Sunday, November 20, 2011

Hardened Leather Armor

I have hardened leather by immersion in boiling wax, but I find that method can easily make the leather brittle. My preferred method is casing the leather and then letting it dry under conditions of dry heat, and then applying hot wax to protect it from moisture. I based this on Cennino Cennini's instructions for making leather crests.

Start with vegetable tanned leather. I have used 1/4 inch sole leather. Once cut to shape, I bevel the edges. Case the leather. Once cased, I round the edges with a plastic pulley wheel and tool the edge so it resembles a rolled edge on metal armor.

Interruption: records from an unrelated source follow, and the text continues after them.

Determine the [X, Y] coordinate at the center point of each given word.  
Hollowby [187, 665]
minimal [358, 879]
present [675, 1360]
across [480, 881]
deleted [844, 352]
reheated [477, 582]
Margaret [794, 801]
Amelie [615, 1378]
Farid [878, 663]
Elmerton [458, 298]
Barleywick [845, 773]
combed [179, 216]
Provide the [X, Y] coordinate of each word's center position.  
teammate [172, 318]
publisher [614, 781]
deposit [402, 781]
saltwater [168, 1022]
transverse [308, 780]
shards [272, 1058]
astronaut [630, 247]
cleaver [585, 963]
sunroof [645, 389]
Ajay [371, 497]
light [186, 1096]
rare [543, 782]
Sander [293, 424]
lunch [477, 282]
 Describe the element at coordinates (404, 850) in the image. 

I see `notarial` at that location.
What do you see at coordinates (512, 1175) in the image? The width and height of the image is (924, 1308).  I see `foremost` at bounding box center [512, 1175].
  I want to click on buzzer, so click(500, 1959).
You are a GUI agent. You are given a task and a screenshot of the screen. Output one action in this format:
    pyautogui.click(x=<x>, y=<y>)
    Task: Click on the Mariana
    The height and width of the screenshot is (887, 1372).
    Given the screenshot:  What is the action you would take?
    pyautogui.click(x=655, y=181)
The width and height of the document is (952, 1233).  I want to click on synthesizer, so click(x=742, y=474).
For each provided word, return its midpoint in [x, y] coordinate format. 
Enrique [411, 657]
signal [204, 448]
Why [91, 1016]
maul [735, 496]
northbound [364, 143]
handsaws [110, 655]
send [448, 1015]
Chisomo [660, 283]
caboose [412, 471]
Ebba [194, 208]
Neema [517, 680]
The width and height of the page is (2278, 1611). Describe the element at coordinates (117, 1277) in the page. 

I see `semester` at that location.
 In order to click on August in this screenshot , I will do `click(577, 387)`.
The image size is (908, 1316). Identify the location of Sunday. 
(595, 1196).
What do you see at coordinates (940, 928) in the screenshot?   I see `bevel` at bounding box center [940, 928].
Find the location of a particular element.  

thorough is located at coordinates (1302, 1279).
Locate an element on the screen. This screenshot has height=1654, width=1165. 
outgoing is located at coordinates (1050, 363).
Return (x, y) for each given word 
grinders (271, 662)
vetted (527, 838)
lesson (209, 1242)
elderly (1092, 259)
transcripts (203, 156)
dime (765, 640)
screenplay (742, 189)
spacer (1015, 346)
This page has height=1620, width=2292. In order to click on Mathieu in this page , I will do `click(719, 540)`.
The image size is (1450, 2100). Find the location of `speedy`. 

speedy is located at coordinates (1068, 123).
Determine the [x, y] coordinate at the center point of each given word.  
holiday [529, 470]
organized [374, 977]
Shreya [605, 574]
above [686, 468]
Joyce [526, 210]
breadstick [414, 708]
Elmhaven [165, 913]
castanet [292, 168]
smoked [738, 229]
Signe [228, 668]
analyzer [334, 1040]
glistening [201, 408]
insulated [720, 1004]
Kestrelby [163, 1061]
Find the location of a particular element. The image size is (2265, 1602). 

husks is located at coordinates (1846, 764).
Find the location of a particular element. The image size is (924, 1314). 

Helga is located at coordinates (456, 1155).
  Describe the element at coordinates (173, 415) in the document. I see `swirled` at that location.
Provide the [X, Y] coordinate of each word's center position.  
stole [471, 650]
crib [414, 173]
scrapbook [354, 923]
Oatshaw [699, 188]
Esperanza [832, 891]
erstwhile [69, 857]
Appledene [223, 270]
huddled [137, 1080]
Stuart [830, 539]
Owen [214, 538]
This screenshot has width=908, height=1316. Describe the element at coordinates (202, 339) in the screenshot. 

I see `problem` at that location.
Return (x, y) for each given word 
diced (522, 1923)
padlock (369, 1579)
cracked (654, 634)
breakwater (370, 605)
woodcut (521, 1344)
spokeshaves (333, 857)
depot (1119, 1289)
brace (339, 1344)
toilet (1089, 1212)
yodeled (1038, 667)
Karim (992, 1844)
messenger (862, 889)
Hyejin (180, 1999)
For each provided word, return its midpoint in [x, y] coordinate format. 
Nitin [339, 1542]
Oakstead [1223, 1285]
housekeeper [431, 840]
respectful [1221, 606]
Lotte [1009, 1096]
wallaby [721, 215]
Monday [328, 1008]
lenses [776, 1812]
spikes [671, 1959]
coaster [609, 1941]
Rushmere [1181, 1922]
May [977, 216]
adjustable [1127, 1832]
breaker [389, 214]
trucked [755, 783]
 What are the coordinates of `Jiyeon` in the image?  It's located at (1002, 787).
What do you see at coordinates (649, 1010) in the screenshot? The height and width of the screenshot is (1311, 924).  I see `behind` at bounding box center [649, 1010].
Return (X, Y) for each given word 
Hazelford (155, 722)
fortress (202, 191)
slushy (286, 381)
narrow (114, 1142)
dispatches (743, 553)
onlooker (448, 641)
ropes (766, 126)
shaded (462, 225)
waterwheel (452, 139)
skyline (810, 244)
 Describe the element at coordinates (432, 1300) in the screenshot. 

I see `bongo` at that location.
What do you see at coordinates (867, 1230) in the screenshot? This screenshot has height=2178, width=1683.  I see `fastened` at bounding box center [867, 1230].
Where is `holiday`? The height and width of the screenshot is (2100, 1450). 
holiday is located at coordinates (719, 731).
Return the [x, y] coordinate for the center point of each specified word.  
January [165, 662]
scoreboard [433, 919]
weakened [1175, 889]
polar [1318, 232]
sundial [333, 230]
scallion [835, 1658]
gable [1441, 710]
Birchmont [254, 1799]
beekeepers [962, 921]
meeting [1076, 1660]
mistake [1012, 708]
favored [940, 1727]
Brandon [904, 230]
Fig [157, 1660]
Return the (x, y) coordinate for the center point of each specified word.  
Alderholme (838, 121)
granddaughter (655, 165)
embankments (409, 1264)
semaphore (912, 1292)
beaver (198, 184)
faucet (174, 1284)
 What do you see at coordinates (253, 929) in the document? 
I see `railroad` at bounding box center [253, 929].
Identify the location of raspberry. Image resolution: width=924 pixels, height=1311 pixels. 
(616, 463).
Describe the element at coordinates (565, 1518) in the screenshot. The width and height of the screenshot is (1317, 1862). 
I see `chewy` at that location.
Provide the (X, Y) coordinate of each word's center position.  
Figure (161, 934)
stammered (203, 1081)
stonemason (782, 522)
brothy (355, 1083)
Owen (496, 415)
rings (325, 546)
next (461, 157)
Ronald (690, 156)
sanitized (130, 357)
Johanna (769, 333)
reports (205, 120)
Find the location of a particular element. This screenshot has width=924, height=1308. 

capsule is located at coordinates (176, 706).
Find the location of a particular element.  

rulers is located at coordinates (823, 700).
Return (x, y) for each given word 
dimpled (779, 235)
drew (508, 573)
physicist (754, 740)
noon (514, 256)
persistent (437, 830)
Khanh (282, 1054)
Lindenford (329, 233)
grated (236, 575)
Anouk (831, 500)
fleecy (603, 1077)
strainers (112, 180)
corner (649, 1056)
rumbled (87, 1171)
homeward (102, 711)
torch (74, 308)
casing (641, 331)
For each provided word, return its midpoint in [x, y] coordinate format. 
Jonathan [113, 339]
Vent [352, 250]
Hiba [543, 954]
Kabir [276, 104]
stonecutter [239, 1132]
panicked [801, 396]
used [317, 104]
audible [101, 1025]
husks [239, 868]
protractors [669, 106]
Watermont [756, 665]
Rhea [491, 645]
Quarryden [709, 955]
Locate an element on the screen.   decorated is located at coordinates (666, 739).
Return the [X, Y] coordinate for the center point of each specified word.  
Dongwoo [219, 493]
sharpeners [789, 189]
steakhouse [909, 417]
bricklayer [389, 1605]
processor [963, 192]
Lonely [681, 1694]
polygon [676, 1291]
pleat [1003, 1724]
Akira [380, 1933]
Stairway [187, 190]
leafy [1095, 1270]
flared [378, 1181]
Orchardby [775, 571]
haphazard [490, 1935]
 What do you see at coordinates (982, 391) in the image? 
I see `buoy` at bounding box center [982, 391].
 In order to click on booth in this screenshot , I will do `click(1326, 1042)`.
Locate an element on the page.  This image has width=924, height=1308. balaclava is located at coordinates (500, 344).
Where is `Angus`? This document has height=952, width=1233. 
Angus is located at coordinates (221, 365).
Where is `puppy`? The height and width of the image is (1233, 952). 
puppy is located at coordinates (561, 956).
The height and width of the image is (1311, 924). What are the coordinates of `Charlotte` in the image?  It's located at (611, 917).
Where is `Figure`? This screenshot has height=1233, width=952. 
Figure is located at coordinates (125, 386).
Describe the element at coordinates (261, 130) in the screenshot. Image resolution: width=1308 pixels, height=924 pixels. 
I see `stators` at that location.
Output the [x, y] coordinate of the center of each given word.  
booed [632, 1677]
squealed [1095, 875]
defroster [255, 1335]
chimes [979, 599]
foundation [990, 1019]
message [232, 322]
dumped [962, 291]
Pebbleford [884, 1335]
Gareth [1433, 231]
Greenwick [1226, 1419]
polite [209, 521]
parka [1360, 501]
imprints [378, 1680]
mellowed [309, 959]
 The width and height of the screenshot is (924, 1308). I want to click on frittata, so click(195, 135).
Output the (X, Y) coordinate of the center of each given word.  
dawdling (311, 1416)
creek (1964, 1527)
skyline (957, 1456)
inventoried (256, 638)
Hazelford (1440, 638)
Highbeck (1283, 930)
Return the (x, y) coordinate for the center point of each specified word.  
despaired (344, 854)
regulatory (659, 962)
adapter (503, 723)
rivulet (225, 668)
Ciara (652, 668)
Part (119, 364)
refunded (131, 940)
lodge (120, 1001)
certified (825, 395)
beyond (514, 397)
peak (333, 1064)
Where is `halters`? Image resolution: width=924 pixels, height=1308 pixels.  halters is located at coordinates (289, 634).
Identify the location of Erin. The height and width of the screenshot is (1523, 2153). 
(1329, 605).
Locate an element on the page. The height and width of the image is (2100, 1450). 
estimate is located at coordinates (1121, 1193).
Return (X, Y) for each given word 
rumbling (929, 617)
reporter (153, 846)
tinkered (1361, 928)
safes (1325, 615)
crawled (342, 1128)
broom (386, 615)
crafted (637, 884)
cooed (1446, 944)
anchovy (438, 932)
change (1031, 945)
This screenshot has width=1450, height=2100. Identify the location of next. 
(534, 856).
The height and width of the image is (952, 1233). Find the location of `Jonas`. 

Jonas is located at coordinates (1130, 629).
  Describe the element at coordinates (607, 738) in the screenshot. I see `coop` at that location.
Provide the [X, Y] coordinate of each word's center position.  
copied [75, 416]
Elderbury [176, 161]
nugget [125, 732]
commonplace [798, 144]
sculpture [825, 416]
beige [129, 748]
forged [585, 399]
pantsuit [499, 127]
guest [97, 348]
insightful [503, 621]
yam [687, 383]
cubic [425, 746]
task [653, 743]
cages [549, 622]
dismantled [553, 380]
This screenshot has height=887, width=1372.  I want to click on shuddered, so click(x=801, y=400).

I shape the leather over a form. For open greaves, I made a Hydrocal cast of the front of my legs. For comfort, the form should have some extra flare above the instep. I used strips of cloth to force the leather around the form.

Cennini tells you to put the leather in the sun for "a good many days". I left it in an oven set on "warm" until dry.

I dye the leather and then apply molten wax heated in a double boiler. I have used paraffin candle wax: beeswax would be more authentic but more expensive. Brush it on and then use a hair dryer to keep the wax liquid until it is absorbed by the leather. Repeat as necessary until the leather is coated well.

Finally, apply shoe polish the same color as your dye. Use the hair dryer to help it soak in, and polish as you would shine a shoe.

Update: visit Mark Carlson's fine site for much more.

1 comment:

Weekend_Viking said...

I've avoided using either beeswax or paraffin wax for leather hardening, in either full impregnation or just as a surface treatment, after doing various test cuts against spare fragments of wax hardened leather - compared to water hardened, the wax hardened leather tended to flex more under blunt impact, and to lubricate the cutting edge on the way through under sharp impact (not that any of us have to worry about sharp impacting objects too much).

So water hardening is the way to go, either by forced drying as you describe, or if you have adequate clampable forms to hand, by boiling. Vegetable tanned leather tends to undergo hardening/denaturing when heated to 80 degrees Celsius, while modern chromium tanned leathers will not harden/denature until around 110-120 degrees, so an oil or higher temperature brine mix is required.

The best hardened leather armour I ever had was heavy veg-tanned leather that had been left in a tin shed in Perth, Australia, for about a decade, which I then cut up for a coat of plates. Stuff was like rock, but not brittle.